Excerpt provided:
··········

Eboo Patel on Interfaith Cooperation and Pluralism
EDITORS’ NOTE: Dr. Eboo Patel — Founder of the Interfaith Youth Core and a member of former President Barack Obama’s inaugural Advisory Faith Council — discusses his insights on Interfaith Leadership, Action, and Dialogue; Pluralism, Homogenization, and Intellectual Diversity; Partnerships, Faith Leadership, and his vision for the Future. Published for OnFaith.Co (formerly Washington Post) and The.Ismaili
Short Excerpts from the Interview
Challenges in Today’s World
Sahil Badruddin: Given your message around the urgency of interfaith leadership, you say and I’m paraphrasing — interaction between religious people who orient differently can become a few things. They can become bubbles of isolation, barriers of division, bludgeons of domination, bombs of destruction, or bridges of cooperation. But here is the crazy obvious thing. Bridges don’t fall from the sky, nor do they rise from the ground. People built them.
So what, in your opinion, are the top two or three challenges, whether it be administrative, social, societal, intellectual, political, or any other areas you feel that the world faces, today, that negates or overwhelms the spread of more interfaith efforts around the world?
Eboo Patel: I think that there are two reasons that a set of people are suspicious of interfaith work. One is, there’s a set of people who view this, as I like to say, as an afternoon coffee issue, but not a morning coffee issue. By that I mean afternoon coffee is something that is nice to have, but morning coffee, a lot of people think is a need to have, and I think part of the goal of the Interfaith Youth Core is to spread the message that interfaith cooperation is actually a morning coffee issue.
It’s a need to have issue, that’s a top five priority. I think a second reason that some people are…look [suspicious of] interfaith work is…[based on] some version of a purity test. They say…basically they only want to work with people who are different in the way that — with differences that they like. And as I like to point out, diversity is not just the differences you like, there are also the differences you don’t like, and a very important part of interfaith cooperation is working with people who have views that you actually don’t really like.
And as I like to point out, diversity is not just the differences you like, there are also the differences you don’t like, and a very important part of interfaith cooperation is working with people who have views that you actually don’t really like.
I think that there are limits to that, but I don’t think the limit can be 50% of the population of a country. As I have taken a say, I’m not going to buy a cookie from the KKK Bake sale, but I’m certainly going to engage with somebody who voted differently than I did because otherwise, I’m not really engaged in diversity work.

··········

Task set:
• a. Answer these questions from the interview with Eboo Patel:
(i) What organization did Eboo Patel found?
(ii) What kind of coffee issue does he want people to see interfaith cooperation as?
(iii) Whose bake sale does he say he will not buy a cookie from?
• b. Could you reproduce the interview with Eboo Patel, beginning at the words "So what, in" and stopping after "around the world?", substituting "interfaith projects" for "interfaith efforts"?
• c. How might the interview with Eboo Patel go on? Pick it up right after its final sentence.

··········

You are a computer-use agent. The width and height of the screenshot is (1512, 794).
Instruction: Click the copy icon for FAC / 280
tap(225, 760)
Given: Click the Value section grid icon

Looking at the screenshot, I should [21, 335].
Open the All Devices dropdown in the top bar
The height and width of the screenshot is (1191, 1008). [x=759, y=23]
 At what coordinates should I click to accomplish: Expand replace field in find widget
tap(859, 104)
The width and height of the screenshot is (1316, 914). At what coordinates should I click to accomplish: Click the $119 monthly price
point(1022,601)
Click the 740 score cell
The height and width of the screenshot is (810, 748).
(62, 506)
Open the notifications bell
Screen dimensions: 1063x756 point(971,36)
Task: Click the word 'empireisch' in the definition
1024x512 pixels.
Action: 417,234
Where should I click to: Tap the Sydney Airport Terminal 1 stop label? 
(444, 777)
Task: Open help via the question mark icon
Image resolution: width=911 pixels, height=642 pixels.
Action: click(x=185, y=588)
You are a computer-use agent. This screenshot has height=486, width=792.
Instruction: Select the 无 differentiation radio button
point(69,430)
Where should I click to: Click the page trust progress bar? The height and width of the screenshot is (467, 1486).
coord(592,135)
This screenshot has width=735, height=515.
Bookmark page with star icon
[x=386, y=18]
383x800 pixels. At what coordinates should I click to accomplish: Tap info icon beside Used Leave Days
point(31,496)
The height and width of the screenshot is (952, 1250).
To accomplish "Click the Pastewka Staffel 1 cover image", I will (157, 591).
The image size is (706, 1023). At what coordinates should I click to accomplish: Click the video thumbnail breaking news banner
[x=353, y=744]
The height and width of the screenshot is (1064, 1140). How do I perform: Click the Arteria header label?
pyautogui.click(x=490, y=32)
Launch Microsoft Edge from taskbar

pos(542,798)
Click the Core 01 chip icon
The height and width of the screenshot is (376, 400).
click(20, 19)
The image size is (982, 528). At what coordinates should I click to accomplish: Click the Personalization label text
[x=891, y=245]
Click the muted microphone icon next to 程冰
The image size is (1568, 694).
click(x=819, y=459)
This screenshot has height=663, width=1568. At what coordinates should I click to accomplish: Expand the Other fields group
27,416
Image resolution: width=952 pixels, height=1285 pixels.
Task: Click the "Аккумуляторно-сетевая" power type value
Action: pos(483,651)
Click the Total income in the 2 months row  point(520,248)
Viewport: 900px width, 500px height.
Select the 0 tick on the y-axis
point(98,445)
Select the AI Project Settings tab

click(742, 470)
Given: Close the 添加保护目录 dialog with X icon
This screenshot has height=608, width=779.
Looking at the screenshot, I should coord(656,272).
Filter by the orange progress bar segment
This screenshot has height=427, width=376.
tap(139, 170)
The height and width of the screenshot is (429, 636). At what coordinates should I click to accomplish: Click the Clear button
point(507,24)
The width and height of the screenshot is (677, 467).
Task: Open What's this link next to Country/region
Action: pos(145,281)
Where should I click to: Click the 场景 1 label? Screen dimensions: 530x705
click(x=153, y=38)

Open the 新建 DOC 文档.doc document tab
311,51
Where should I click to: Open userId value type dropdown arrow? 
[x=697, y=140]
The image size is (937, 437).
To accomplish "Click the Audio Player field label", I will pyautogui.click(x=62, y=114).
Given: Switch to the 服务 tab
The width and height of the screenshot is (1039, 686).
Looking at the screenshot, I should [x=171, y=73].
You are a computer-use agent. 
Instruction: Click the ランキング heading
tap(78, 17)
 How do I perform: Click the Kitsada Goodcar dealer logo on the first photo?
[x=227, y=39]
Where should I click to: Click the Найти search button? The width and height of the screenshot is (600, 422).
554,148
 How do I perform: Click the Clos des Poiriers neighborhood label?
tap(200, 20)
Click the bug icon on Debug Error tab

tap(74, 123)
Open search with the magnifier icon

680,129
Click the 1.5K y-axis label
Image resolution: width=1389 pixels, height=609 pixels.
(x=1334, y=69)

··········

Responses in order:
• a.
(i) The Interfaith Youth Core
(ii) A morning coffee issue
(iii) The KKK's

• b.
So what, in your opinion, are the top two or three challenges, whether it be administrative, social, societal, intellectual, political, or any other areas you feel that the world faces, today, that negates or overwhelms the spread of more interfaith projects around the world?

• c.
Vision for the Future
Sahil: Great thinkers also often reflect about a vision for the future. We normally talk about these in general terms, but could you name a specific objective that you could see the world can achieve, let’s say in 25 to 50 years? And what insights and suggestions would you offer that might help them address and achieve this vision?
Eboo: Well, we talk a lot here at Interfaith Youth Core about interfaith cooperation becoming a social norm. So what would be some of the signs of that? Our work is limited largely to the United States, so I’ll just speak in the American context for a minute.
What if every small and large city in the United States had a day of interfaith youth service, and the Mayor of that city, be it New York or Louisville, or Houston or Dayton, Ohio, was present at that day of interfaith youth service and cut the ribbon on it, just like cities have marathons, and they have Environmental Cleanup Days and Martin Luther King Day celebrations — it’s just part of a city’s calendar.
What if every small and large city in the United States had a day of interfaith youth service … just like cities have marathons, and they have Environmental Cleanup Days and Martin Luther King Day celebrations — it’s just part of a city’s calendar. … These are the kinds of signs that would indicate interfaith cooperation becoming a social norm.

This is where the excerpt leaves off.